"The Decision" may have COST LeBron...
By now we’re all beginning get an idea of what LeBron’s “Decision” has cost him. For all the opportunity he supposedly gained, he has lost just as much in terms of brand, likability, and public goodwill from NBA fans across the nation.
People have said LeBron gained an opportunity to win multiple Championships, which is funny because I thought he had that opportunity to do the same in Cleveland. Perhaps it will prove to have been harder to do in Cleveland than in Miami, but as LeBron himself said that fateful night “One thing you can’t control is you never know.”
For now, that opportunity is rooted in speculation until they prove that 3 great players (Wade, LeBron, Bosh) surrounded by a couple average players (Mario Chalmers, Mike Miller, and I suppose Udonis Haslem) and a whole bunch of below average players (everyone else on the team) can win a title.
Another opportunity he gained was the chance to play with his friends. Again, this is funny because I thought he had that in Cleveland. For the last couple years all of us in Cleveland have immensely enjoyed watching those Cavs teams interact together, and it was LeBron who was the ring leader of all that fun. It sure looked like a bunch of friends playing basketball together, anyway, but I guess now he gets to play with members of his “fam” like Udonis Haslem. Because, you know, it just wouldn’t have felt right to LeBron if Haslem “wasn’t apart (sic) of this”.
Maybe I’m just a jilted lover, but yes, I’m still bitter over The Decision…both the figurative one and the literal one. And with all due respect to ESPN, who continues to be the self-imposed moral authority of sports in telling us all that we’re wrong for being mad at LeBron for any of this, I’m going to instead process all of this at my own pace. I’ll move on when I’m good and ready, and I don’t ESPN’s help with this. I got it.
While I continue to ponder what LeBron’s senseless handling of the decision may or may not have cost him in PR and good will, not to mention what the literal Decision cost Cleveland and the Cavaliers, it never occurred to me all the other ways The Decision could be assigned cost.
That is, until I read a fascinating article in the Stamford Advocate which talks very specifically about the added cost LeBron incurred in order to carry out his silly little TV show. The Advocate’s Neil Vigdor writes....
Producers of the July 8 prime-time special hired 21 police officers to work security, each of them earning $60 an hour for an average of eight hours, according to Lt. Kraig Gray, who was in charge of the operation.
So who gets stuck with the bill of at least $10,000?
“I believe it was LeBron’s people,” Gray said.
Don’t look to ESPN.
“ESPN was not involved with the local police,” said Nate Smeltz, a spokesman for the Bristol-based sports entertainment giant.
Another two officers were called in to do security on an overtime basis, a cost that Gray said will come out of department’s budget and be borne by taxpayers. They also averaged about eight hours at the $60 rate, according to Gray, putting the cost at just less than $1,000.
That’s really only the “tip of the iceberg”, though.
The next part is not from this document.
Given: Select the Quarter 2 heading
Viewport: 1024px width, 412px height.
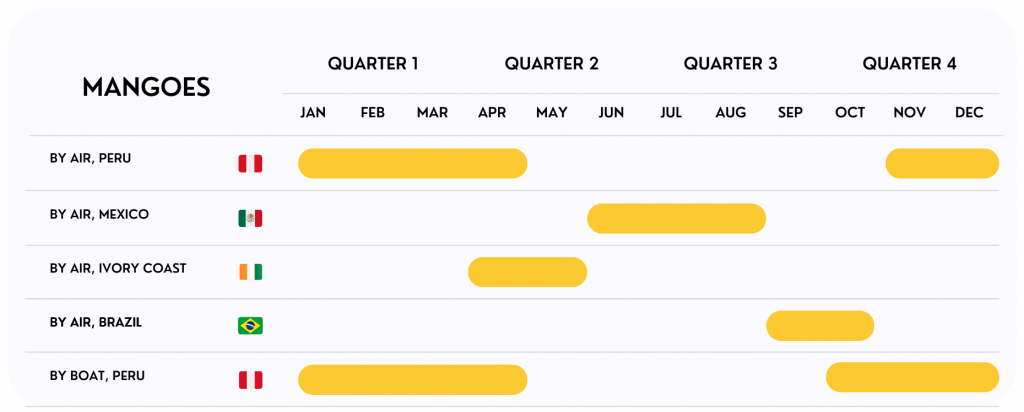Looking at the screenshot, I should pyautogui.click(x=551, y=64).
This was just for security at the Boys & Girls Club in Greenwich, where Vigdor says officers mostly had to stand there in the heat and listen to the irate (presumably) New York fans shout obscenities and vulgarities. Think of all the additional security required across NE Ohio that was required in the wake of this Decision.
Security was posted outside LeBron’s house in Bath Township, presumably paid for by LeBron. But who paid for the police officials who had to guard the poor LeBron mural in downtown Cleveland? Nike? LeBron? The Cavaliers? Then you consider the extra police presence that was extended throughout Cleveland as a precaution against any violence. And then there were the extra body guards LeBron had with him in Cleveland on that last day in Ohio.
It all begins to add up, and you just kind of wonder what that cost was and if it was really all worth this. Such drama, such pain, such anger and feelings of betrayal. Numerous NBA writers across the country have displayed an uneasy feeling toward LeBron James and the way this whole situation unfolded. Many fans are left feeling once more like the NBA pulled a fast one on them.
We knew when free agency started that LeBron’s Decision, whatever it might be, would send shock waves and reverberations throughout the league, but I never anticipated anything quite like what we saw. Most of what I’ve heard and read from ESPN (the unofficial LeBron James PR team) has said this is all overblown and will die down as soon as LeBron wins a Championship with his BFFs in Miami. They might be right. Heck, they probably are. People have short memories in this country and winning solves most problems in the NBA. For now, though, I continue to just marvel at the destruction of LeBron’s legacy in the present time and shake my head at how unnecessary all of this really was.